Instructions for the task: Leaving the pictures aside, transcribe only and exactly the lines from the one with "Privacy Policy (187, 2488)" through the end of the entries, both included.

*** Information ***

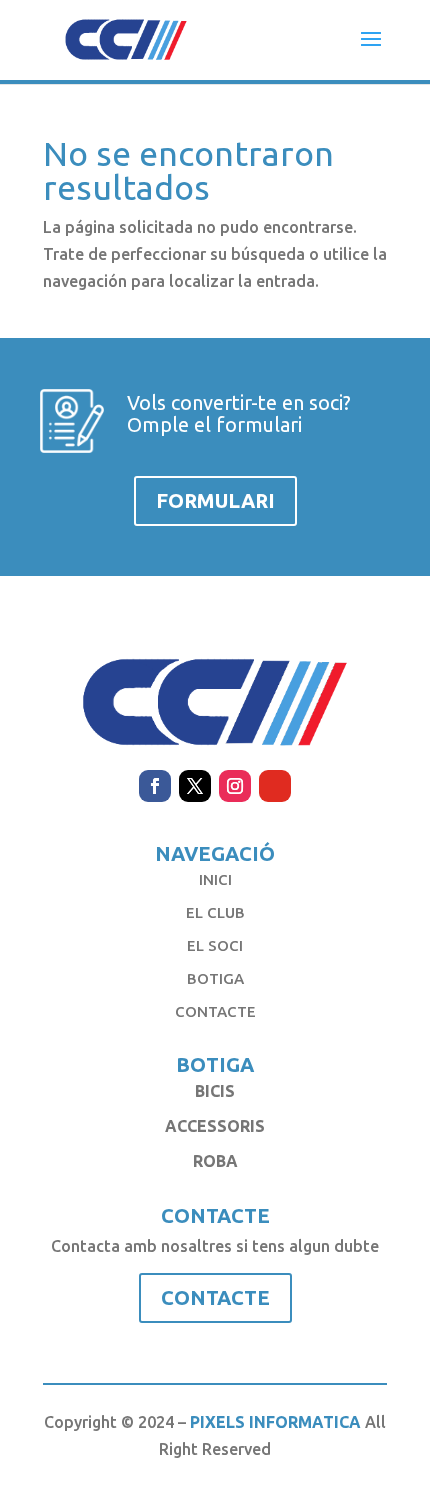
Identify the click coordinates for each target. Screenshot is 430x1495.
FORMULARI (215, 500)
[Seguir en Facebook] (155, 786)
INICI (215, 879)
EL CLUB (215, 912)
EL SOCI (215, 945)
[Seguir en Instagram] (235, 786)
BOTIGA (215, 978)
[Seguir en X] (195, 786)
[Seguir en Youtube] (275, 786)
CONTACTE (215, 1011)
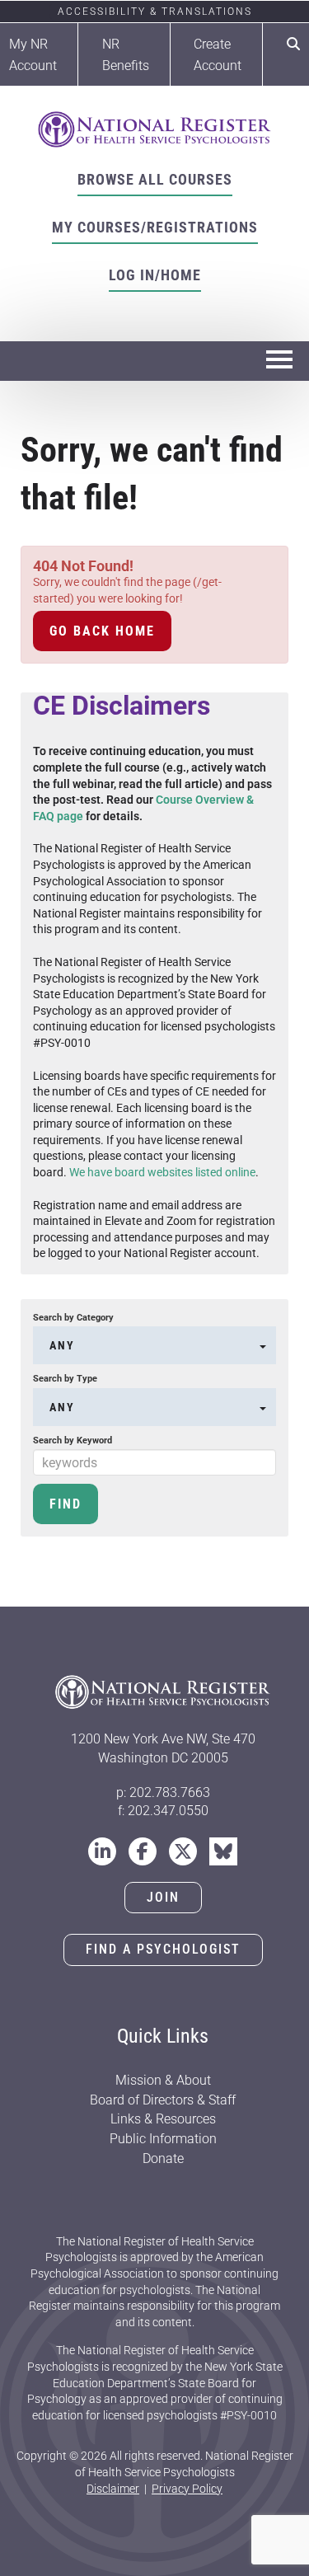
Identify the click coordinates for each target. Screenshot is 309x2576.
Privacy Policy (187, 2488)
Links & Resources (163, 2119)
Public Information (163, 2139)
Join (163, 1897)
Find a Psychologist (163, 1949)
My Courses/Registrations (155, 227)
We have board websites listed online (162, 1172)
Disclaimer (113, 2488)
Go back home (102, 631)
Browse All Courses (154, 179)
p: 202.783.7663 (163, 1792)
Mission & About (163, 2080)
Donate (163, 2158)
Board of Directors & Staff (163, 2100)
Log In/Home (155, 275)
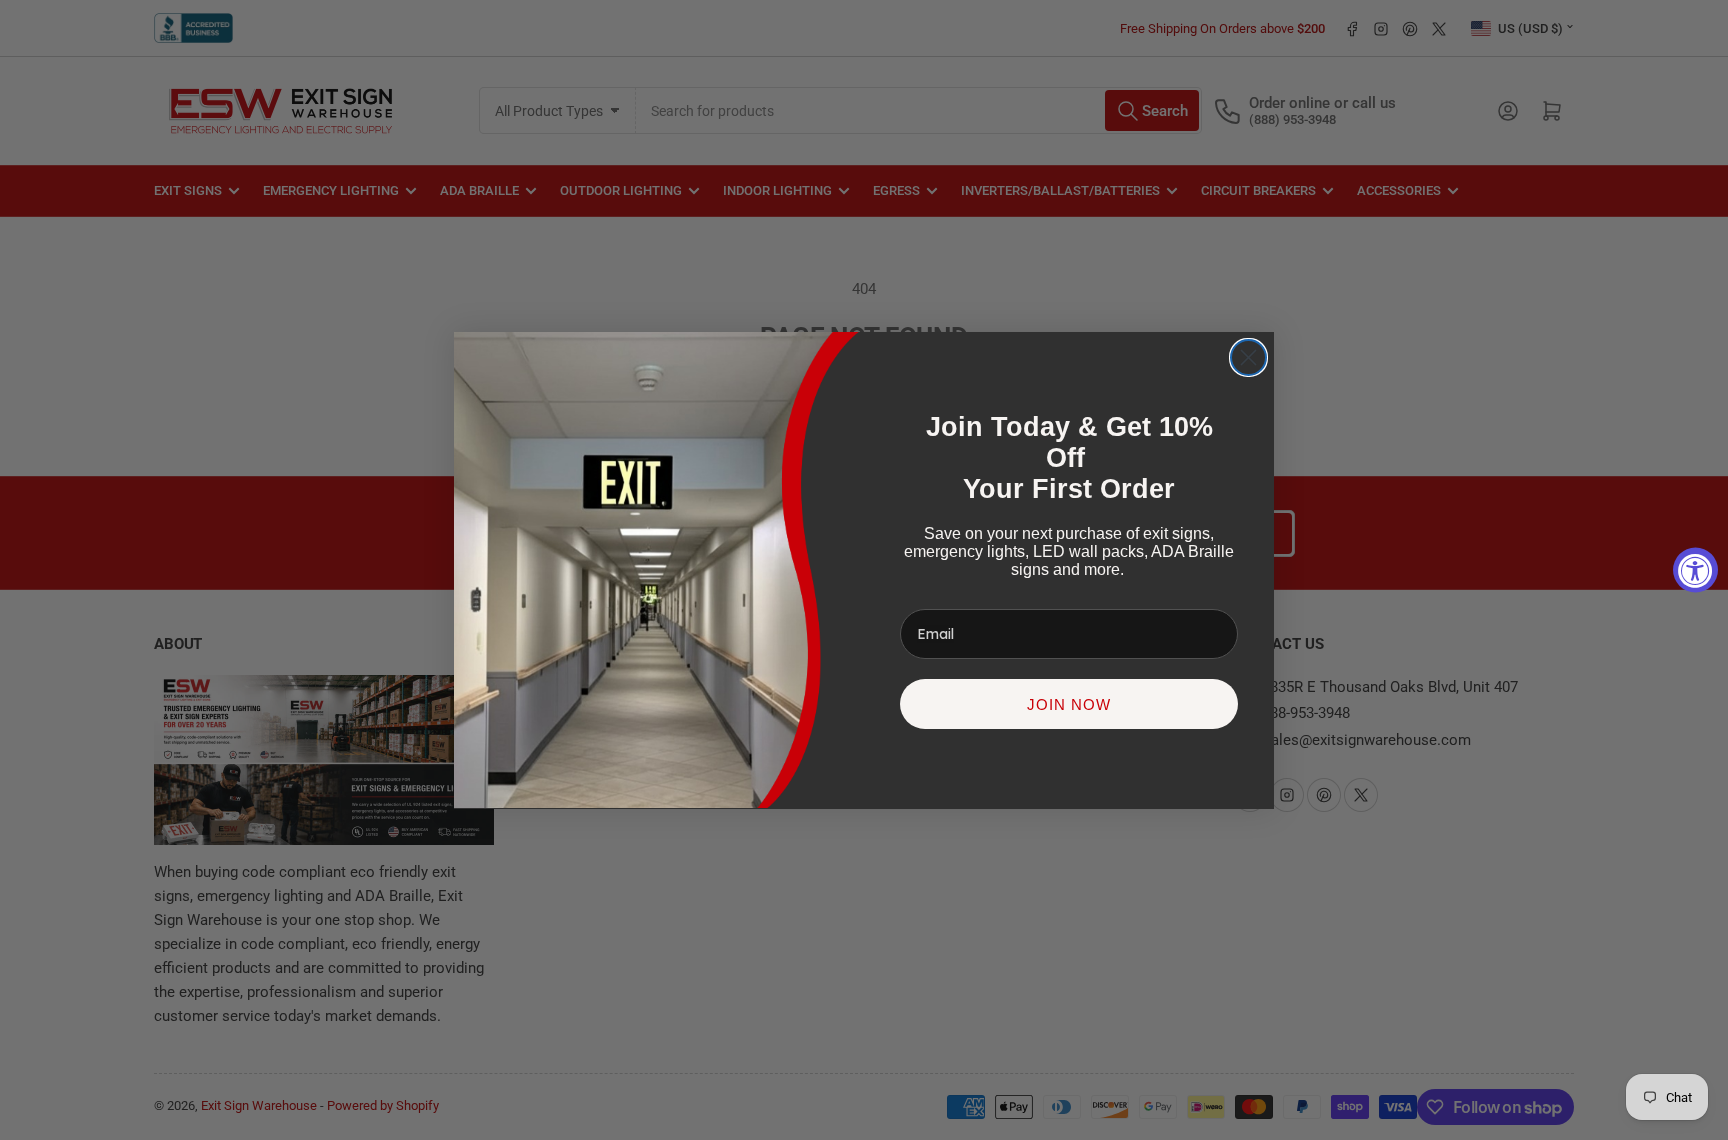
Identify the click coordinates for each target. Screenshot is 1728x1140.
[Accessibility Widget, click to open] (1695, 570)
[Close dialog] (1248, 357)
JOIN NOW (1069, 703)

***

Response to the task:
Privacy Policy (187, 2488)
Links & Resources (163, 2119)
Public Information (163, 2139)
Join (163, 1897)
Find a Psychologist (163, 1949)
My Courses/Registrations (155, 227)
We have board websites listed online (162, 1172)
Disclaimer (113, 2488)
Go back home (102, 631)
Browse All Courses (154, 179)
p: 202.783.7663 (163, 1792)
Mission & About (163, 2080)
Donate (163, 2158)
Board of Directors & Staff (163, 2100)
Log In/Home (155, 275)
Identify the click coordinates for each target. Screenshot is 1728x1140.
[Accessibility Widget, click to open] (1695, 570)
[Close dialog] (1248, 357)
JOIN NOW (1069, 703)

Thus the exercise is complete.